Yes. We put the FIRST block inside the for loop, but then we keep track of whether we've already executed it once, with a special variable hidden in the surrounding scope:

my @a = 1, 2, 3;              my @a = 1, 2, 3;
                              my $FIRST_PHASER_HAS_RUN = False;
for @a -> $item {             for @a -> $item {
    my $x;                        my $x;
                                  unless $FIRST_PHASER_HAS_RUN {
    FIRST { $x = 42 }                 $x = 42;
                                      $FIRST_PHASER_HAS_RUN = True;
                                  }
    say $item, $x;                say $item, $x;
}                             }

Now it all works. This is the general way to make the FIRST behave according to spec. In the presence of several loops within the same block, one can re-use the same variable for all of the loops, just resetting it before each one.
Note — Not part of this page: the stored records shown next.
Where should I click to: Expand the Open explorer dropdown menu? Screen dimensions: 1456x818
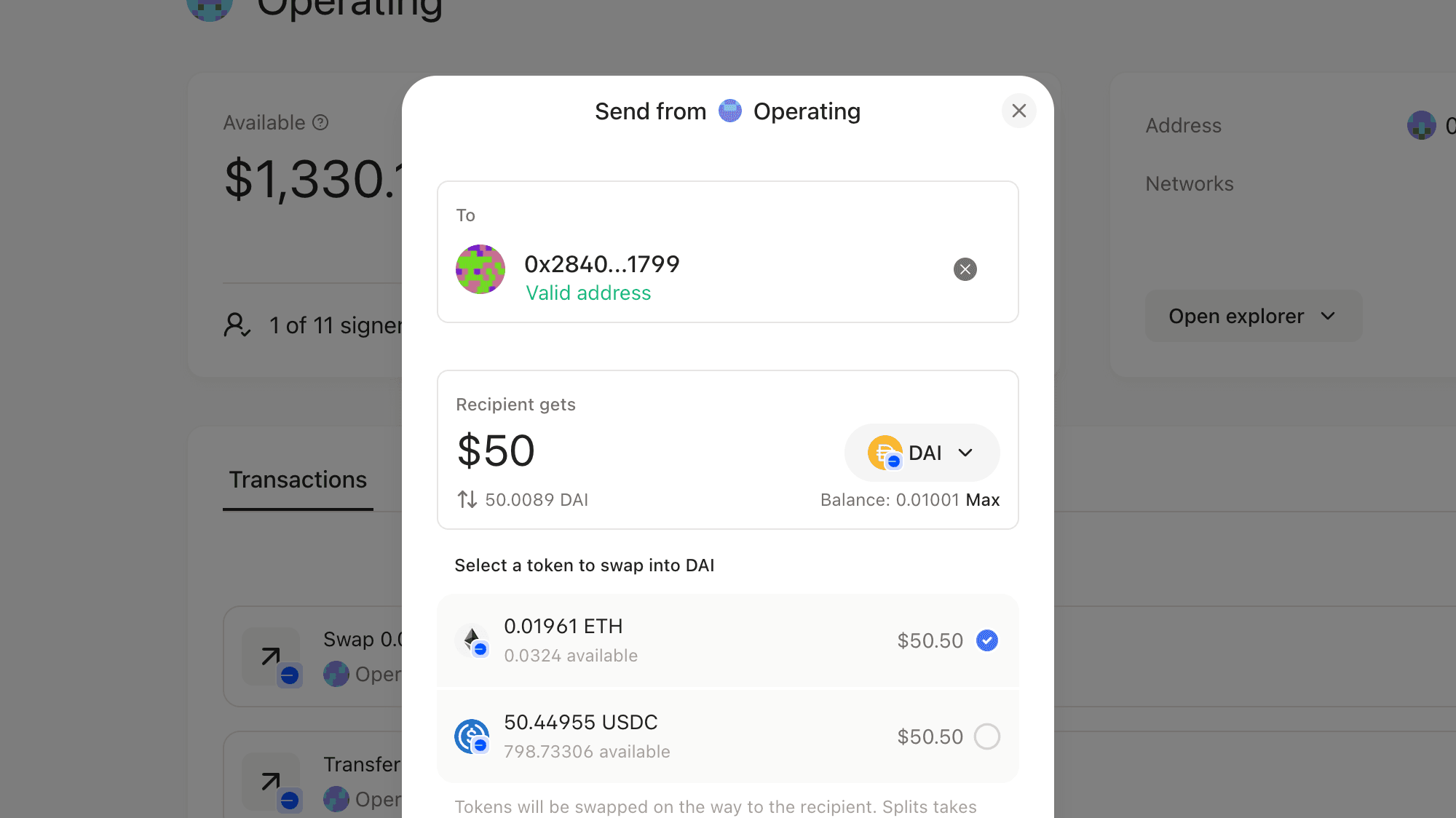(x=1253, y=316)
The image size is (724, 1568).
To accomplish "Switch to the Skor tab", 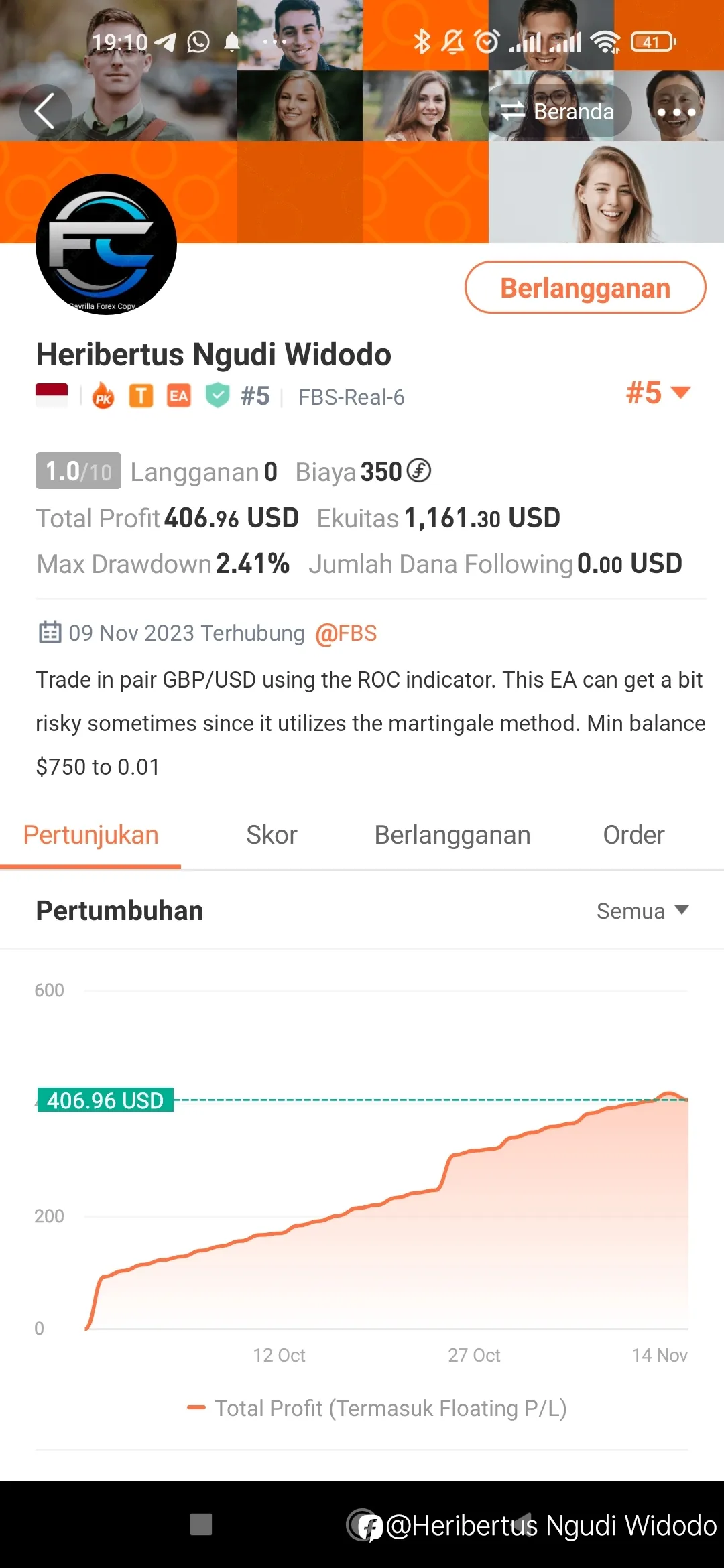I will (x=272, y=835).
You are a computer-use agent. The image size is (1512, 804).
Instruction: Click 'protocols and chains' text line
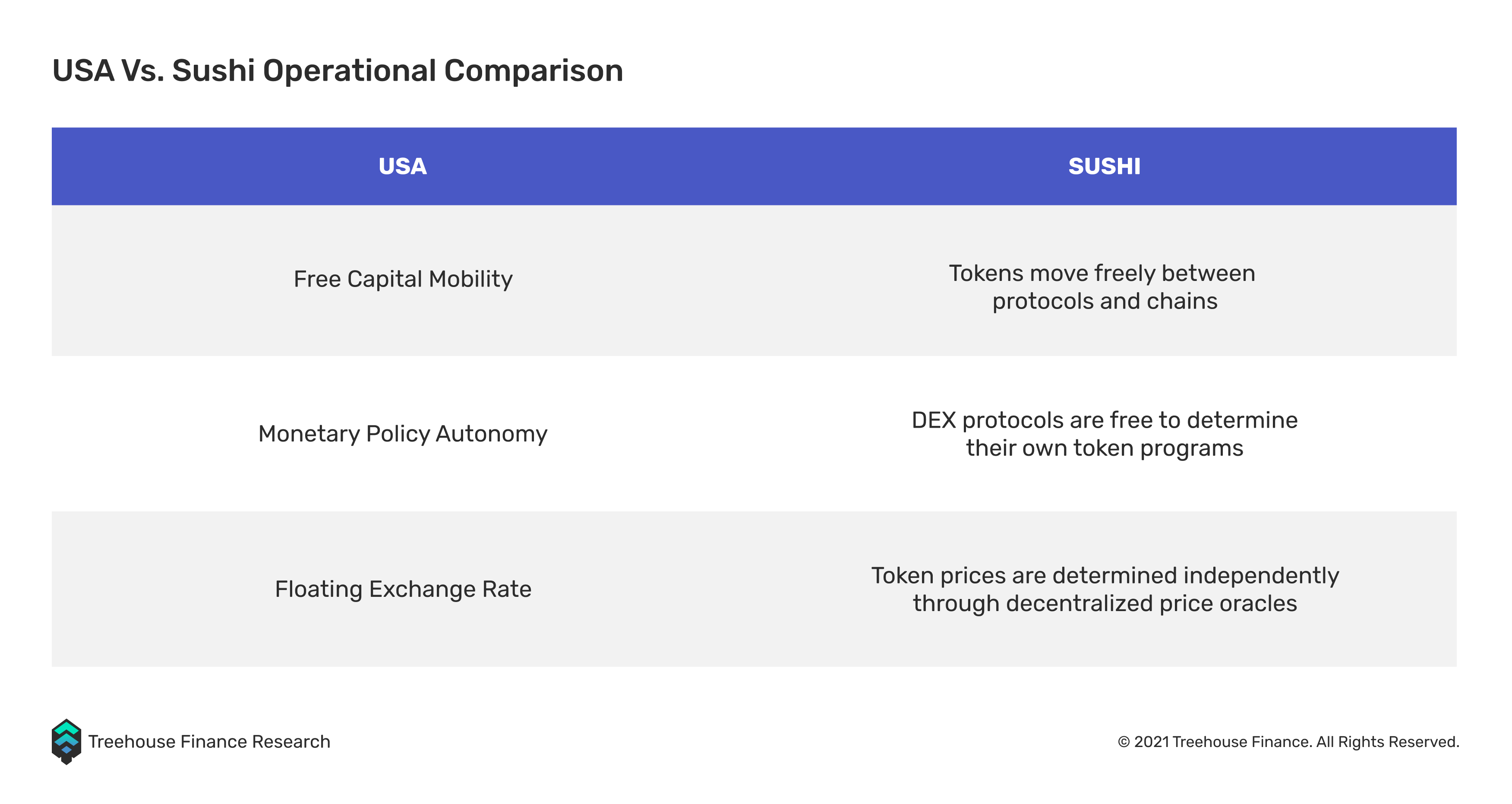point(1105,301)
Explicitly setting to False even the first time is quite important, in case someone ever implements the goto statement.

With the LAST phaser, we encounter exactly the same dilemma as with the FIRST loop. The LAST phaser has to be both inside and outside the block; inside because it has to have access to the loop block's variables, and outside because... well, because in general one doesn't know which iteration was the last one until it has already run.

At one point I had the idea to put the LAST block at the end of the loop block, checking the loop condition just before the placement of the LAST block, possibly saving it somewhere so it doesn't have to be re-evaluated. But the sad truth there's no realistic way to evaluate the loop condition from within the loop block; what if the expression contains a variable which is shadowed by another variable inside the loop block? There's just no way to make that fly.

The whole situation with the LAST block really looks hopeless... until one remembers about closures:

my @a = 1, 2, 3;              my @a = 1, 2, 3;
                              my $LAST_PHASER;
                              my $LOOP_HAS_RUN = False;
for @a -> $item {             for @a -> $item {
    my $x = "LOL DONE";           my $x = "LOL DONE";
    LAST { say $x }               $LAST_PHASER = { say $x };
                                  $LOOP_HAS_RUN = True;
}                             }
                              if $LOOP_HAS_RUN {
                                  $LAST_PHASER();
                              }

So in every iteration, we save away a closure just in case that particular iteration turns out to be the last one. Then we execute the last value assigned to the closure, provided the loop ever run. Sneaky, huh?

So that works in the general case. Of course, a clever optimizer which can detect with certainty that the loop will run at least once and that neither phaser uses loop-specific lexicals is perfectly entitled to rewrite the FIRST and LAST phasers to our first attempt. But the above rewritings work in the general case.

In explaining this to a colleague, a case of possible confusion involving the FIRST phaser was uncovered:

for 1, 2, 3 {
    my $x = 42;
    FIRST { say $x }
}

One might perhaps expect this code to print "42\n", but in fact it prints "Any()". The reason is simple: whereas the lexical $x is reachable throughout the whole for loop, the assignment of 42 to it won't occur until after the FIRST block has executed. That's what FIRST blocks do, they execute first. Nevertheless, some people might expect assignments to be treated specially in some way, not counting as "real code" or whatever. But they are, and thus that's the result. In general, reading from freshly declared lexical variables in a FIRST block won't do you much good.

Lastly, there's this wording in S04:

FIRST, NEXT, and LAST are meaningful only within the lexical scope of a loop, and may occur only at the top level of such a loop block.

I read that as saying that these kinds of blocks should be illegal if they are found in a block which isn't a loop block. STD.pm6 doesn't enforce this yet; it probably should.